> _GOALS_:
1. In the materials science article below, condense the paragraph beginning "Over years of work" into a short list that keeps its main facts.
2. According to the materials science article below, what is the correlation drawn between a material's microstructure and its properties called?

ML and Data Science: Empowering Materials Science

Cutting-Edge Tech, Accelerated Research

Ashwin Shekhar
Mettle, NIT Trichy
5 min readJan 3, 2020

--

Materials are said to govern the limits of what human engineering can achieve. Therefore, it is imperative that the development of newer materials — materials which perform better, last longer and serve niche applications — is accelerated to keep up with the growing demands of society.

Source: ACS

The ‘traditional’ approach in the materials science community has always been rather straightforward. Through the careful study of a material’s microstructure and its existing set of properties, a correlation is drawn between the two, known as a structure-property correlation.

Over years of work, we ascertain these correlations and are hence able to select appropriate materials for different applications. If we want to discover a new material, we subject substrates to some processes in the laboratory, look at the structure formed, use existing correlations to predict its properties, confirm said properties, and evaluate its performance over time.

However, discovering new materials by this fashion is a very slow process; therefore, the existing material can also be endowed with a different set of properties by changing the way we process the material — for example, steels are subjected to the familiar heat treatment processes, giving them more desirable properties.

This approach is clearly illustrated and explained using what is called the Materials Science Tetrahedron:

Source: Malvern Panalytical

In essence, by drawing the links between processing-structure-properties-performance, through the appropriate characterisation techniques, one can design novel materials for whatever they want — in theory.

As mentioned, this is a very arduous process, rife with experimentation, taking a lot of effort and resources. As with any laboratory technique, there are no guarantees; most materials synthesised in the lab take years to even reach the general public.

So what could we do to make this crucial process faster, more streamlined?

This is where the often-heard terms — machine learning and data science — enter the picture. They aren’t mere buzzwords being thrown around to add credibility to research — they’re being used to revolutionise the way we synthesise new materials.

> _PROVIDED MATERIAL_:
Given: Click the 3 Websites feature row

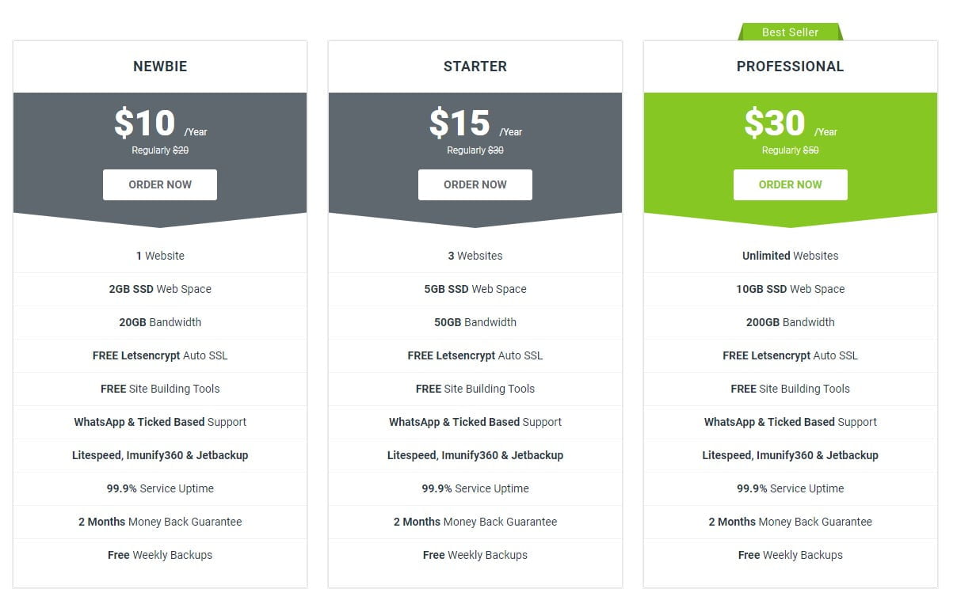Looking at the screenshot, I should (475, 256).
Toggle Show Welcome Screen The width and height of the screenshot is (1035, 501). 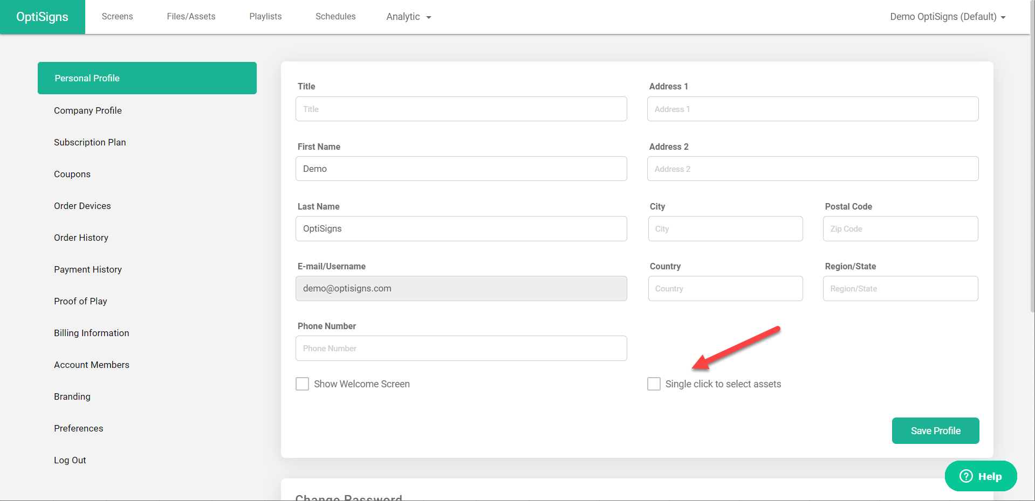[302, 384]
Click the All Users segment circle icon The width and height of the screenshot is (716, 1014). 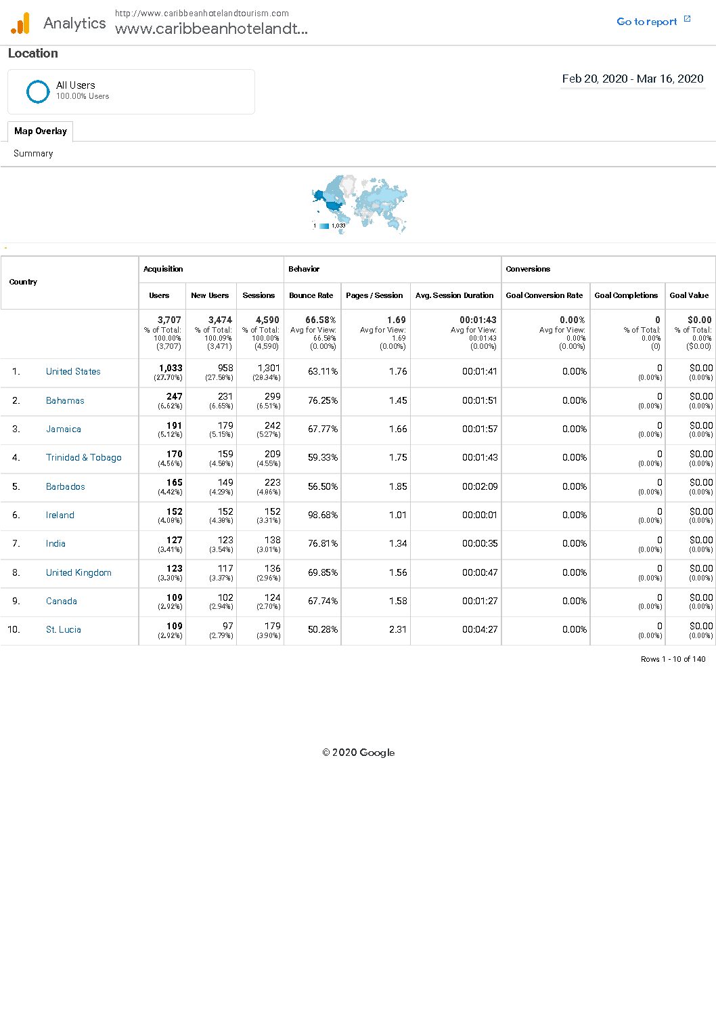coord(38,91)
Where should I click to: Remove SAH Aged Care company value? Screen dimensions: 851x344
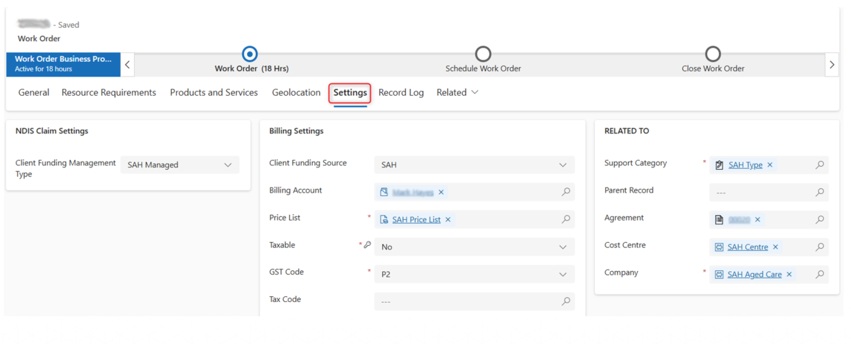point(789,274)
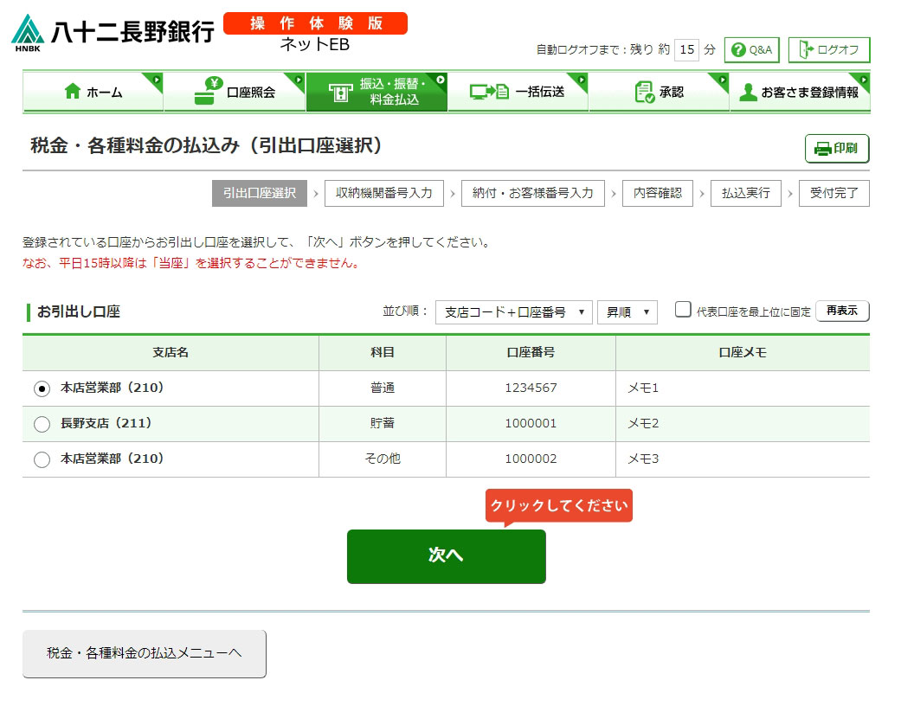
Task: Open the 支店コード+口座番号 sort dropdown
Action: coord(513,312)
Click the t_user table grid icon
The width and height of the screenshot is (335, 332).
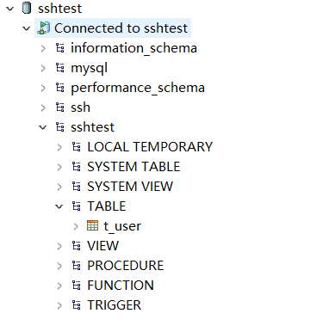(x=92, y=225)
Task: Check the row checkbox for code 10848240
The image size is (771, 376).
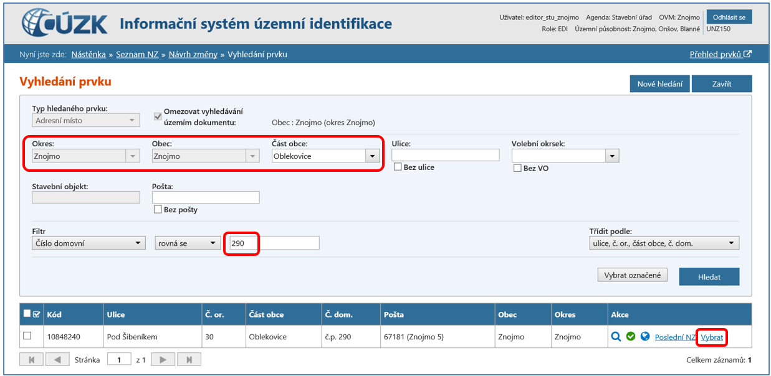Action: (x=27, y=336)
...
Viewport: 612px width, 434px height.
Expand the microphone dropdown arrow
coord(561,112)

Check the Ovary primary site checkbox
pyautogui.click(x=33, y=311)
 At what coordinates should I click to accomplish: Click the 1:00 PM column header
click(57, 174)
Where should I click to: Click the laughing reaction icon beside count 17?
==
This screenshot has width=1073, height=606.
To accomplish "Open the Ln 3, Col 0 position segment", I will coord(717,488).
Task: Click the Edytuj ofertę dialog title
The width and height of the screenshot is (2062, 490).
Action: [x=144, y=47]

> _ANSWERS GIVEN_:
1.
- Structure-property correlations are established over years of work and guide the choice of materials for different applications.
- Discovering a new material involves these steps:
  1. Subject substrates to laboratory processes.
  2. Examine the resulting structure.
  3. Predict its properties from existing correlations.
  4. Confirm those properties.
  5. Evaluate its performance over time.

2. A structure-property correlation.